Ski holidays are exciting, healthy, fun, family friendly and romantic. There is something special about the combination of crisp pure snow and dazzling blue skies that you find at a ski resort. You spend your days out on the slopes burning loads of calories and your nights snuggles up in a cosy restaurant in front of a roaring fire replacing them all again!
So, if you fancy the idea of a ski trip this Winter read on for essential preparation steps, training help and some ideas of where to go and what to do.
Pre Trip Practice Is A Good Idea
It’s a really good idea to try some skiing or snowboarding before your trip at one of the UK’s many artificial ski slopes. Even if you can already ski a quick refresher will do you no harm at all.
Firstly it will make sure you have all the clothing that you need, that it fits you properly and that it is of the right quality. Secondly you can learn how to handle and mount your skis or snowboard as well as negotiate some basic ski lifts (not easy I can tell you). And, thirdly you can pick up some basic skills. Taken together this means you will be able to make the most of time on your ski holiday without wasting a day or two in the baby slopes learning the basics.
Technique & Exercises
It makes sense to prepare yourself mentally and physically. This will reduce the risk of injury and make better use of your time on the slopes.
If you are not very fit it is a good idea to build up some of the strength and stamina of the main muscle groups you will use skiing. This will increase the amount of time you can spend skiing and reduce the risk of injury. Choose a simple, low impact set of exercises like this one. Start 6 weeks before your trip and try to do them every other day.
An understanding of the basic techniques is good idea too. There are loads of free videos on youtube so have a look and set some time aside to watch some ‘learn to ski’ videos (this is comprehensive one https://www.youtube.com/watch?v=_yfFGDuJ2g0). Don’t forget to review how to put your boots and skis on properly, how to negotiate the different types of ski lifts and how to get back up after you have fallen over!
Where To Practice?
Sunderland Silksworth Snow sports centre is an open air dry ski facility. It has a 160m floodlit slope, a lift and two nursery slopes. Lessons for skiing and boarding are available for adults and kids.
The Snozone Castleford (previously Xscape) is a large indoor facility with artificial snow slopes. You can book skiing and snowboarding lessons in a group or privately and the price includes hire of your skis, helmet and boots. They also provide lessons for kids.

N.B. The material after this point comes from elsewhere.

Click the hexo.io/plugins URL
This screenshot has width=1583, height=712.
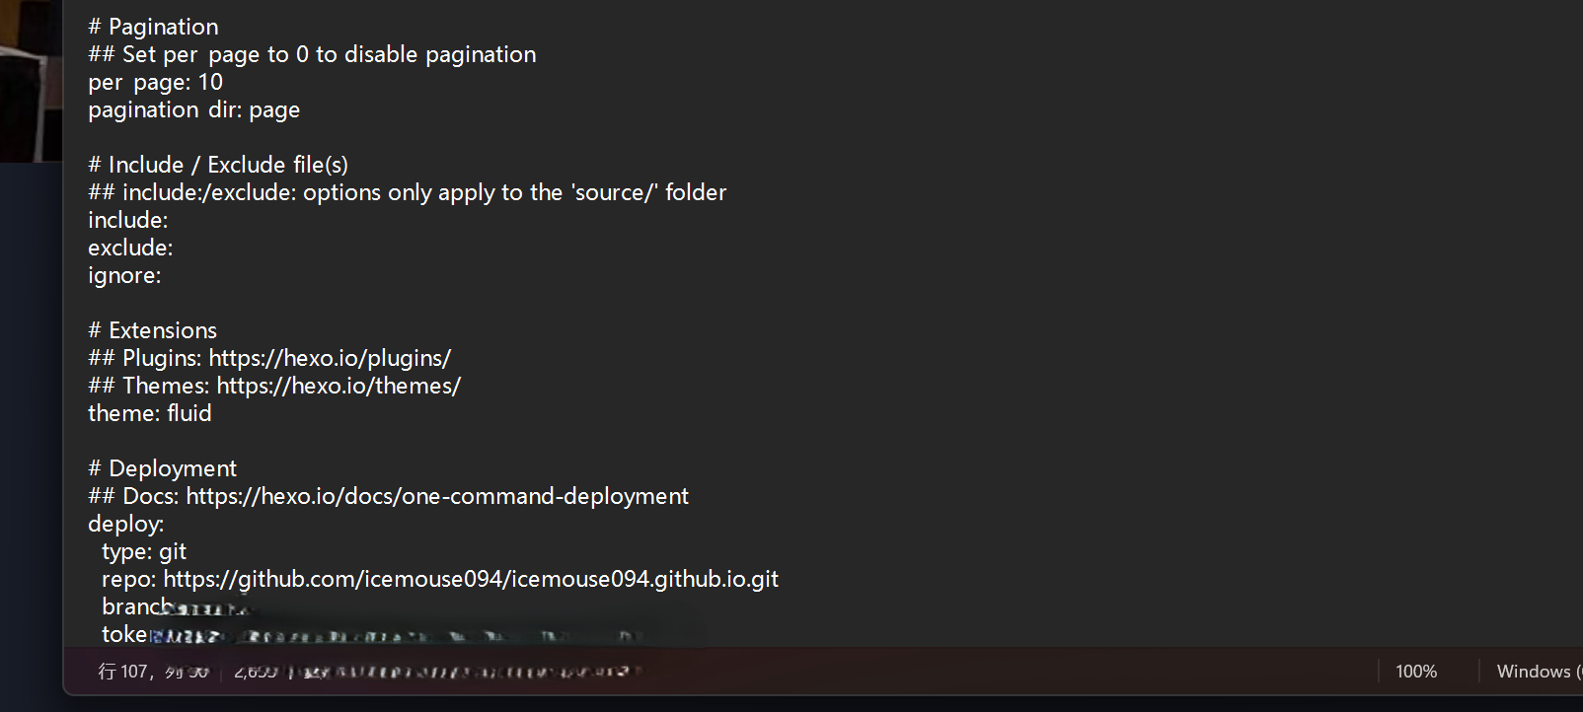pos(330,358)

Did you know that there are actual a few places in the North of England where you can ski out in the open on real fallen from the ski snow? There are a several sites in the North of England. Being in the UK, the snow fall is unpredictable and the amount of skiing that is possible varies every year. You should check with these locations that there is skiable snow no more than a couple of days in advance of your trip. Note they are all run by local sports club on a volunteer non-profit basis so the facilities will be basic and not always open. Don’t expect to be able to hire your equipment there or get lessons.

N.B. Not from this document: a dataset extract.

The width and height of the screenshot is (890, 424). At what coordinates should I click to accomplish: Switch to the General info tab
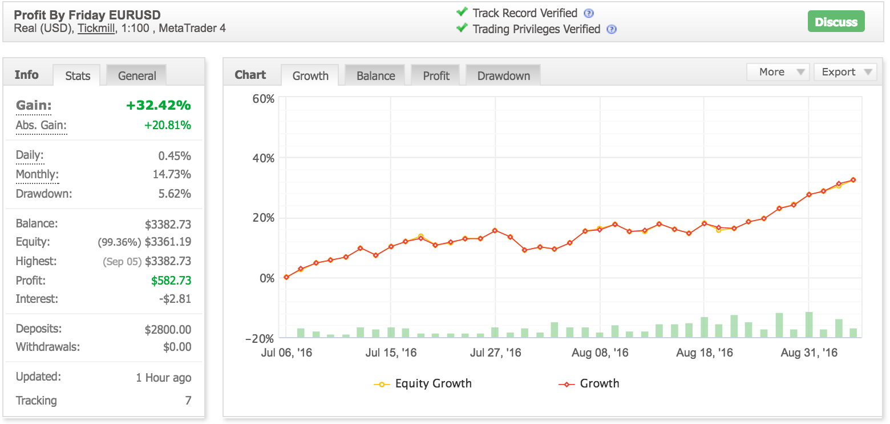(137, 75)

Teasdale’s Yad Moss is 7 miles south of Alston and has England’s longest ski lift (600m) and slopes of 4km. In a good year there are 40 days of skiing from as early as November to as late as mid April. 2 button lifts carry you 800m up a slope from where you can access a large open bowl with loads of possible routes down – see the image below. http://www.yadmoss.co.uk/
30 miles west of Durham is the Weardale Ski Club. Which has 5 and 45 days skiing each year. You can’t hire boots or skis and the slopes are not suited to beginners. http://www.skiweardale.com/
In a field behind the Northumbrian village of Allenheads are two semi-permanent rope tows and several portable ones. These short (100m) slopes are shallow and perfect for beginners and intermediate level skiers. Call 0191 5974 174 for their daily snow report. http://ski-allenheads.co.uk/
Choose A Good Resort
Make sure you choose a resort with plenty of slopes and reliable snow. You also want there to be plenty to do in the evening or for any days that you don’t want to ski.

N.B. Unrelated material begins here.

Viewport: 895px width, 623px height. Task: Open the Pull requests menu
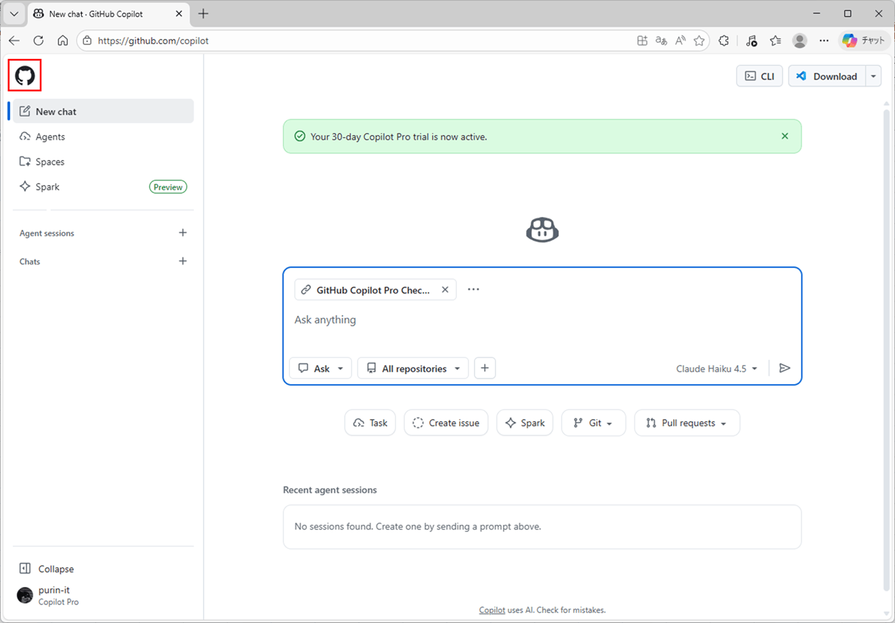pos(687,422)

One of the best and most famous resorts in Europe is Zermatt in Switzerland. It has countless lifts and 238km of slopes of all difficulties all under the fantastic backdrop the iconic Matterhorn. It is great for learner’s ad has a high concentration of intermediate slopes. There are some great accommodation options in Zermatt village but don’t think you’ll find anything cheap and basic – Zermatt is a high-quality resort with luxury standards and fantastic views. There are plenty of facilities for kids and high-quality ski lessons in multiple languages. You can easily get instruction from an English instructor. The resort is car free and absolutely beautiful with plenty to do and some great eateries.
Another good option is the Sierra Nevada in Spain. It is 30 minutes drive from the city of Granada – yes that’s right it’s on the costa del sol! The ski slopes are actually great quality and there is plenty for every ability including excellent learner slopes and an English ski school. Because the skiers are mainly local Spanish rather than tourists the slopes are only busy at the weekends. So, go during the week and you will enjoy the slopes virtually alone! Best of all you can enjoy sunny Spain when you aren’t skiing. Ski one day and sun bathe on the beach the next!